Более 10 лет назад, летом 2014 года, в Цюрихе недолго — месяц всего — проходила выставка Зураба Церетели. Это была хорошая выставка — яркая и колоритная. Видимо, солнце Грузии как-то по-особенному взращивает своих сыновей, даря им исключительное ощущение света и тепла. С тех пор много воды утекло. Вот и Мастер ушёл из жизни. А разговор, который я записала, остался. Мы опубликовали его в одном из осенних номеров журнала «РШ». С тех пор прошло немало времени, мир изменился, я не исправила ни одного слова в тексте.

— Вы были знакомы с Шагалом…
— Да, последний раз встречались за три месяца до его смерти, ему было далеко за 90. Встречались несколько раз (в 1964 году Церетели обучался во Франции; здесь и далее в скобках — прим. автора). Супруга у него была хорошенькая, Вава (последняя супруга Марка Шагала — Валентина Бродская). Такая умница! Принимал он очень хорошо. Он уникальный человек. Сидели, говорили. С ним было приятно говорить. Но в мастерскую свою он меня не пускал… Никого не пускал. Но когда увидел мою палитру, сказал, что зря не пустил. Но я видел, как он рисовал…

— Что Вы любите из Шагала?
— Шагал! Мне нравятся его «летающие» работы…

— А Пикассо?
— Пикассо… Был у него несколько раз в мастерской, наблюдал, как он писал натуру. Он делал движения у зеркала, убегал к холсту — по-моему, он рисовал «Тореадора»… Потом снова возвращался к зеркалу…

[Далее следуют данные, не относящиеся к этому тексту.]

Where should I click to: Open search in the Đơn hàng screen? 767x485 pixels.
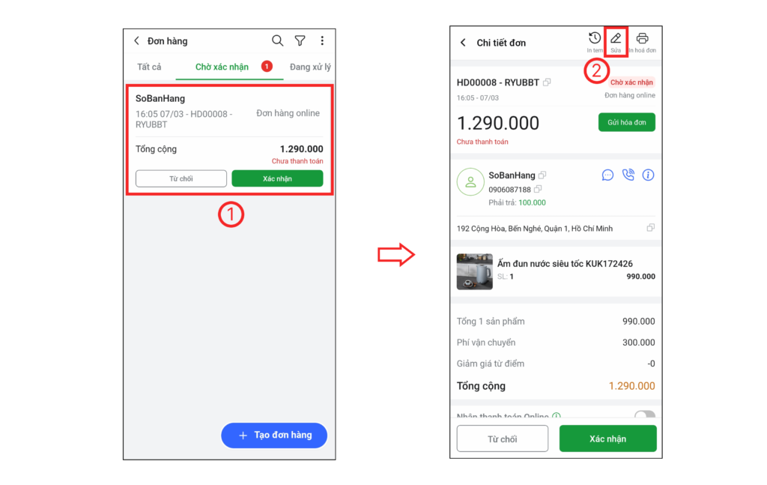coord(277,40)
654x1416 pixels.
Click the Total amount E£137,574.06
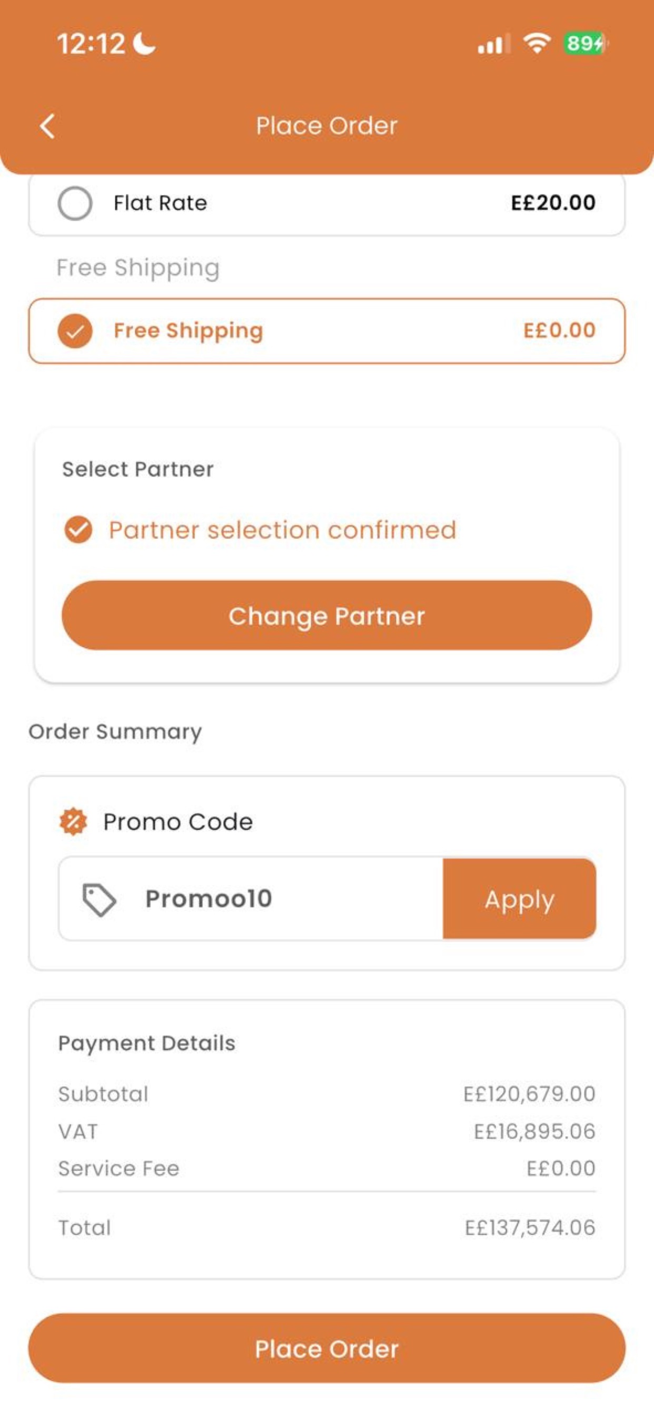[x=530, y=1227]
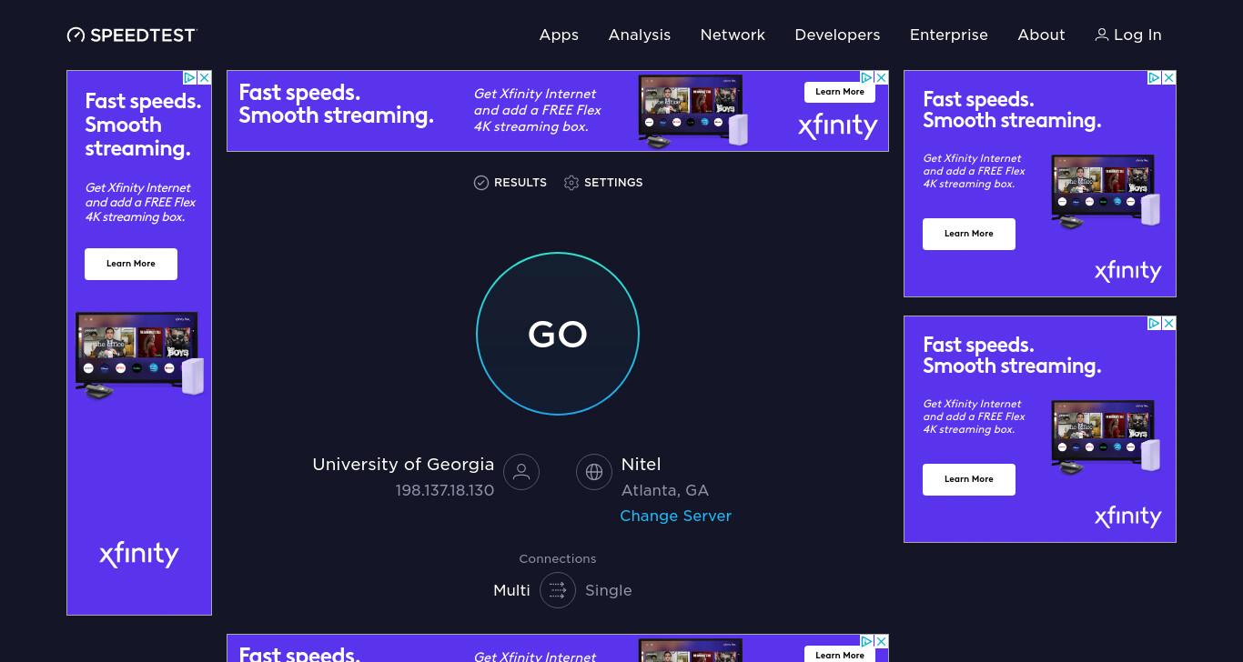The width and height of the screenshot is (1243, 662).
Task: Start the test with the GO button
Action: 558,334
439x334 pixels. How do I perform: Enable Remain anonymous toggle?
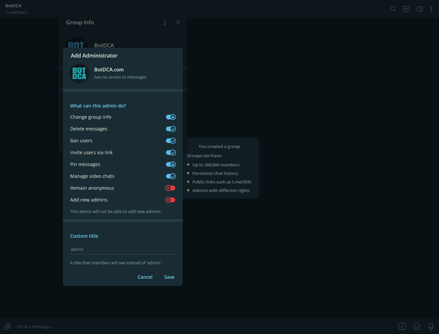pyautogui.click(x=170, y=188)
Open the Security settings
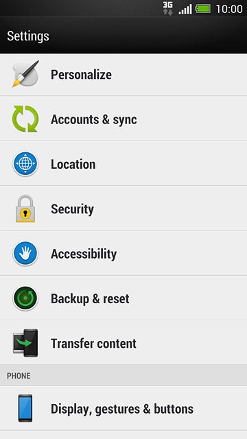The height and width of the screenshot is (439, 247). click(124, 209)
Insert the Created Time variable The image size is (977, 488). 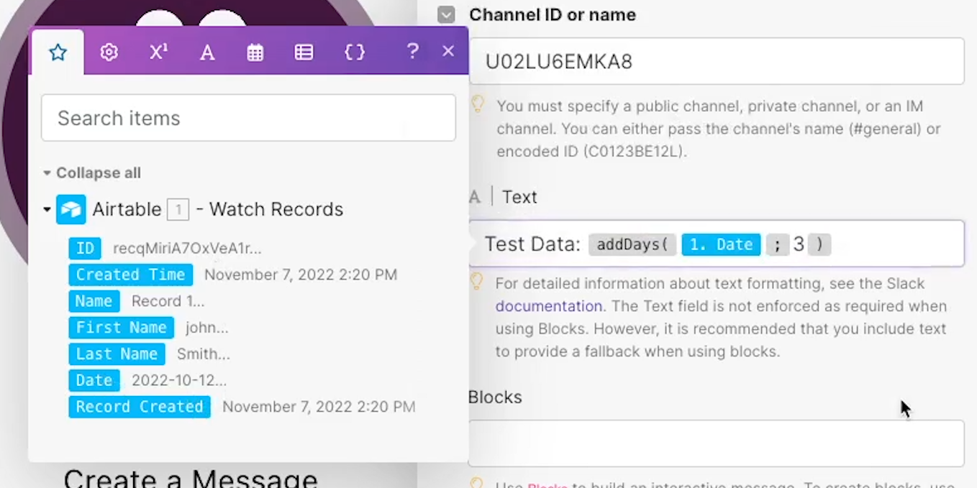[x=131, y=275]
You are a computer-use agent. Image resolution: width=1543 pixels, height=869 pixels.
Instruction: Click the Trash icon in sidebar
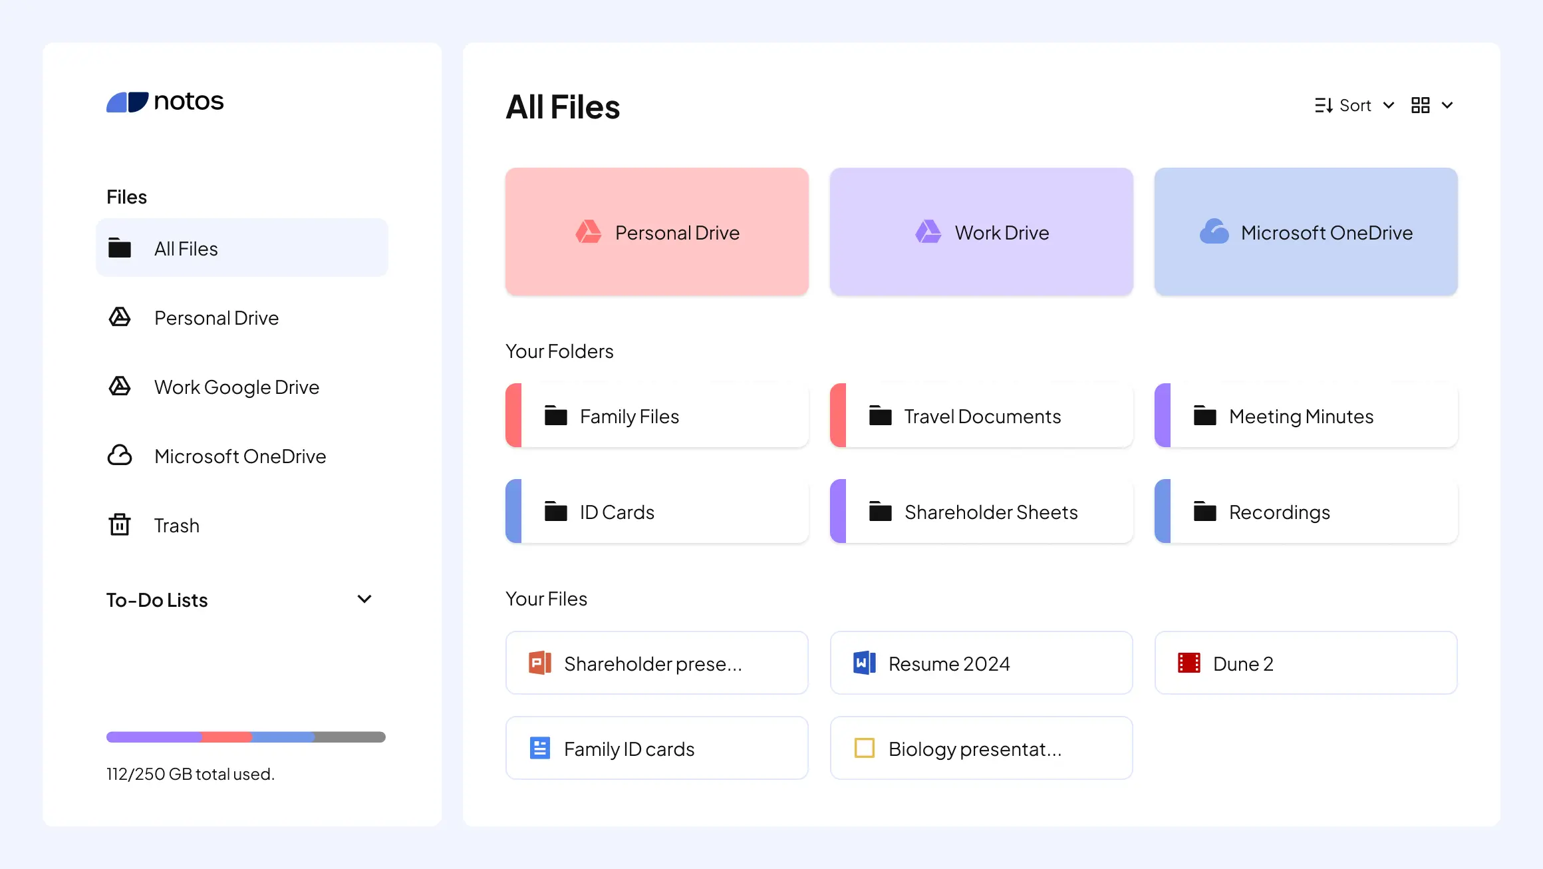point(118,524)
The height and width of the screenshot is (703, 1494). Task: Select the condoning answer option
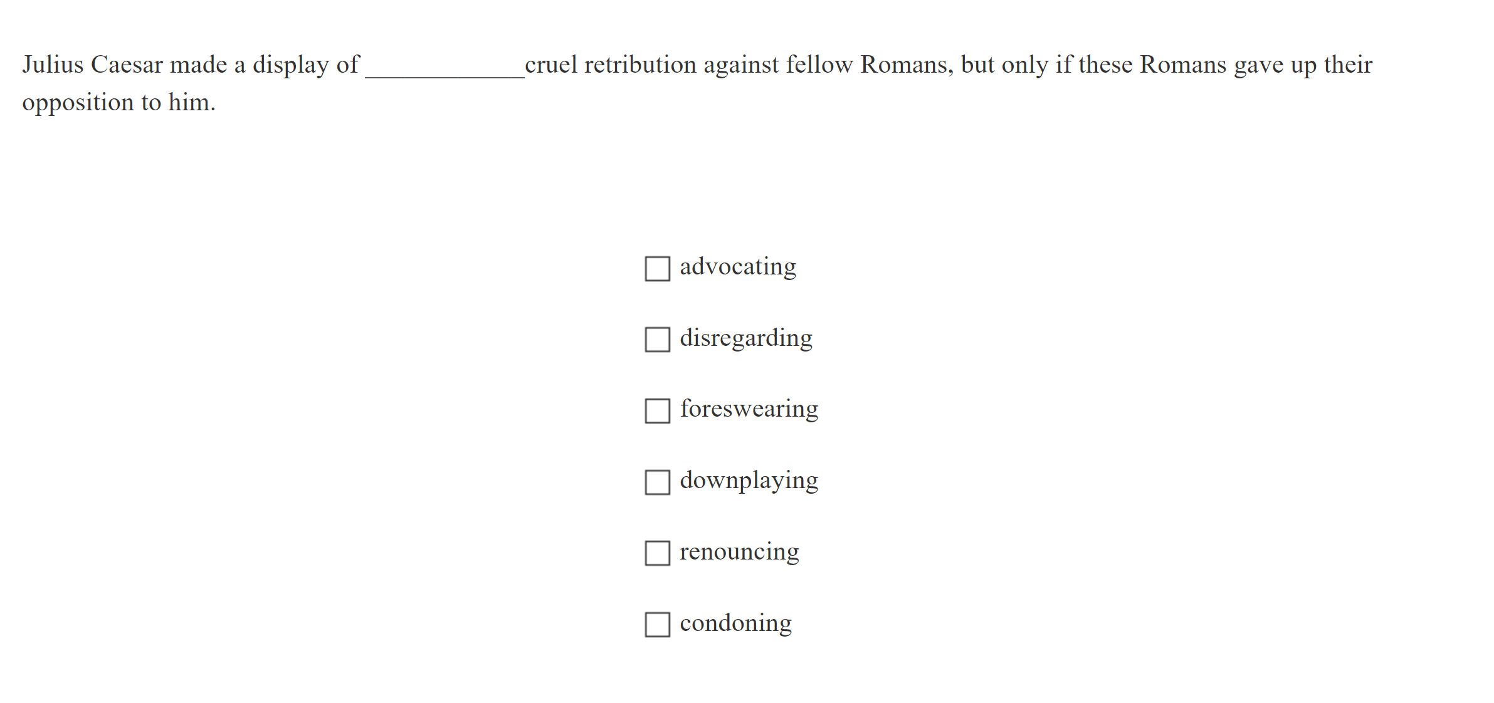click(735, 623)
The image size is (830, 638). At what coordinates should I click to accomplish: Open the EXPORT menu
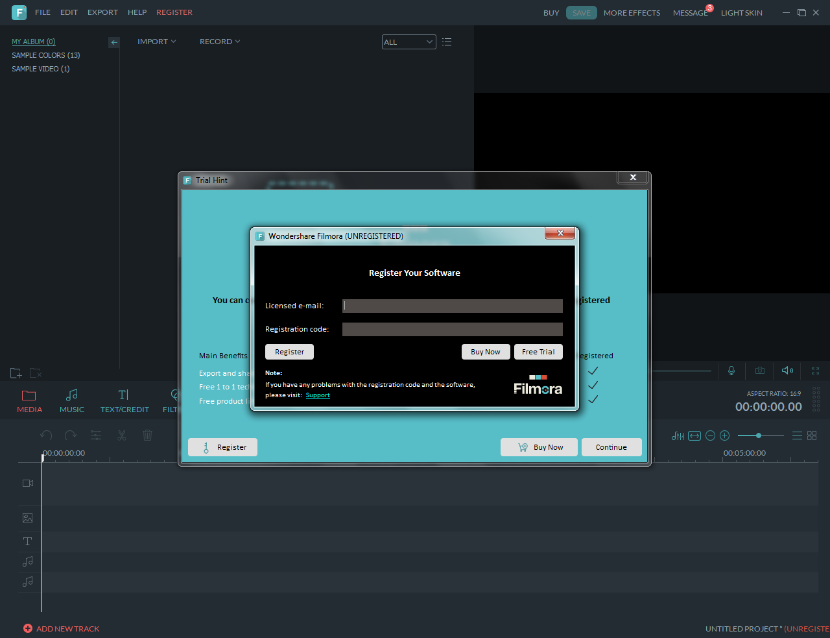coord(102,12)
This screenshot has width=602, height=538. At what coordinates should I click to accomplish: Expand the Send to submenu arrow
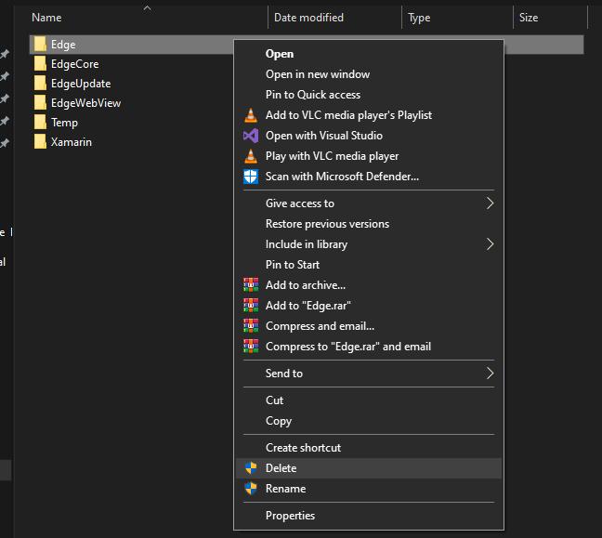pos(490,374)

— Многие знают Вас как скульптора, но Ваша живопись…
— Я могу так сказать про себя: я художник. Это всегда называлось «художник». Пикассо был художником, и скульптурой занимался, и фарфором… Я видел, как он рисовал по фарфору, а потом отправлял в отжиг. Когда вернулся из Франции, тоже занялся фарфором, но не мой это дух, знаете ли. От фарфора перешел к эмали, чтобы добавить элемент монументального искусства. Двенадцать лет экспериментировал и добился! Случайно.

— Случайно…
— Тбилисская академия — была самая сильная. Многие художники, возвращаясь в страну (СССР) из-за границы, попадали в Сибирь, кто-то в ссылку на Кавказ. Наши художники попросили их оставить в столице (Тбилиси). Поэтому академия была сильной.
Шарлемань (Иосиф (Осип) Адольфович, 1880-1957, один из основателей Академии художеств Грузинской ССР), Шухай… Все такие гиганты… Шухай был моим педагогом (Шухаев Василий Иванович, 1887-1973) в Тбилисской академии художеств. Сейчас на Петровке в музее открыли его выставку (пройдет до 23 ноября 2014 года, музей современного искусства, Москва, Петровка 25).

— Ваши цвета на полотнах «грузинские»: яркие, как солнце, и насыщенные, как вино. Что влияет на творчество? Окружение, в котором росли?
— Безусловно! И когда проходишь хорошую школу. Как построить композицию, как выбрать свет. Если у тебя нет слуха, ты же не сможешь играть! Так же и художник. Должен знать анатомию, должен изучать, изучать и только потом — свое.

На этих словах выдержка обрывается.